• Teks yang Ditampilkan
————————

Assalaamu’alaikum,
Sebagian orang menuduh Syekh Muhamad bin Abdul Wahab melakukan gerakanya semata-mata untuk membantu keluarga Su’ud agar dapat menguasai tanah-tanah yang banyak dan keluar dari kekuasaan Daulah ‘Utsmaniyah. Mereka juga mengatakan bahwasanya dia adalah agen inggris di Baghdad. Mohon penjelasanya, terima kasih.
Sebagian orang menuduh Syekh Muhamad bin Abdul Wahab melakukan gerakanya semata-mata untuk membantu keluarga Su’ud agar dapat menguasai tanah-tanah yang banyak dan keluar dari kekuasaan Daulah ‘Utsmaniyah. Mereka juga mengatakan bahwasanya dia adalah agen inggris di Baghdad. Mohon penjelasanya, terima kasih.
Jawab:
Wa ‘alaikumussalam warohmatullah wa barokatuh, dan terima kasih.
Barangsiapa yang mengetahui perjalanan hidup Syekh Muhamad bin Abdul Wahab –rahimahullah– dengan objektif, tidak mungkin akan mengatakan seperti itu.
Syaikh Muhamad bin Abdul Wahab adalah Imam Mujadid (pembaharu) bagi pilar-pilar ketauhidan
yang telah redup, hal itu disaksikan oleh banyak ulama umat, baik dari
India, Mesir, Syam, atau dari negeri-negeri muslim yang lain.
Syaikh Muhamad Ridho –rahimahullah– berkata:
Anda melihat dalam kitab-kitab sejarah modern, bahwa lafadz “al-wahabiyah” digunakan untuk menyebut para pengikut Syekh Muhamad bin Abdul Wahab ulama sunni pembaharu kebangkitan agama di Nejed yang terkenal itu.
Dan penguasa al-Astanah ingin
mengotori citra gerakan pembaharuan itu, mereka menyebarluaskan berita
bahwa gerakan tersebut adalah gerakan menciptakan madzhab baru yang
diada-adakan dalam Islam yang menyelisihi madzhab ahli sunnah wal jama’ah,
dan mereka mempengaruhi para ulama dan mufti ahlussunah agar melakukan
penolakan terhadap madzhab ini dan menyatakan sesat dan kafir para
pengikutnya!
Dan mereka (para pengikut Syekh
Muhamad bin Abdul Wahab) mengingkari setiap madzhab dalam masalah usul
selain madzhab salafus soleh, dan mengikuti madzhab Imam Ahmad bin
Hambal dan para pengikutnya dalam masalah furu’.
Akan tetapi Daulah Utsmaniyah
dan pemerintahan Mesir ketika itu lebih kuat dari mereka dalam
menjelaskan kepada rakyat mereka bahwa mereka (kaum wahabi) menganut
madzhab baru.

————————

• Cuplikan Data

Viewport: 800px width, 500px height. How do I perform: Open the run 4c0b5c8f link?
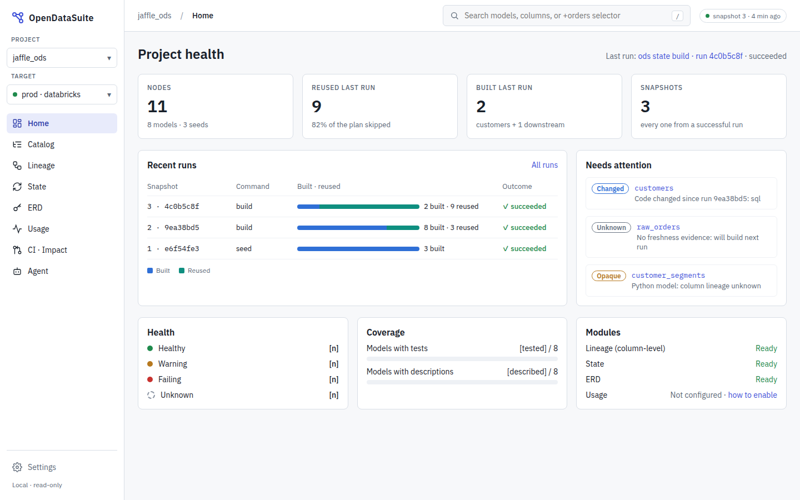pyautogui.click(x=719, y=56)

————————

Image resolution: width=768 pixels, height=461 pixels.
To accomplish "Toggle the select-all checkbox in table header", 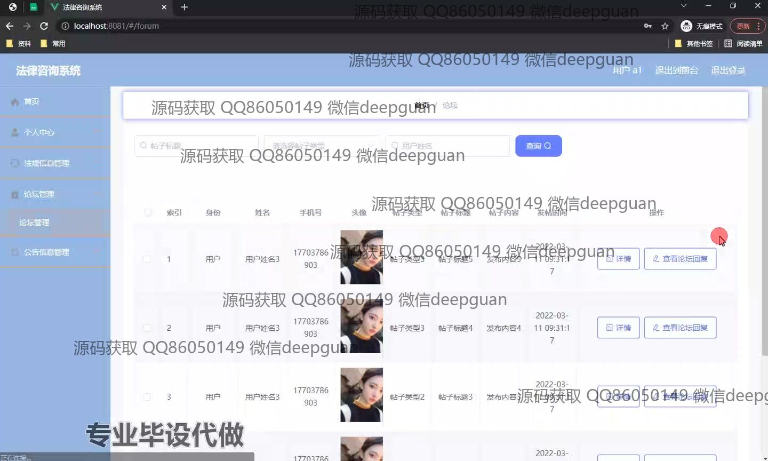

————————

• Tujuan Anda
Salin persis bagian teks tentang Syekh Muhamad bin Abdul Wahab di atas, mulai dari "Barangsiapa yang mengetahui" dan berakhir pada "yang terkenal itu.".

• Solusi Masalah
Barangsiapa yang mengetahui perjalanan hidup Syekh Muhamad bin Abdul Wahab –rahimahullah– dengan objektif, tidak mungkin akan mengatakan seperti itu.
Syaikh Muhamad bin Abdul Wahab adalah Imam Mujadid (pembaharu) bagi pilar-pilar ketauhidan
yang telah redup, hal itu disaksikan oleh banyak ulama umat, baik dari
India, Mesir, Syam, atau dari negeri-negeri muslim yang lain.
Syaikh Muhamad Ridho –rahimahullah– berkata:
Anda melihat dalam kitab-kitab sejarah modern, bahwa lafadz “al-wahabiyah” digunakan untuk menyebut para pengikut Syekh Muhamad bin Abdul Wahab ulama sunni pembaharu kebangkitan agama di Nejed yang terkenal itu.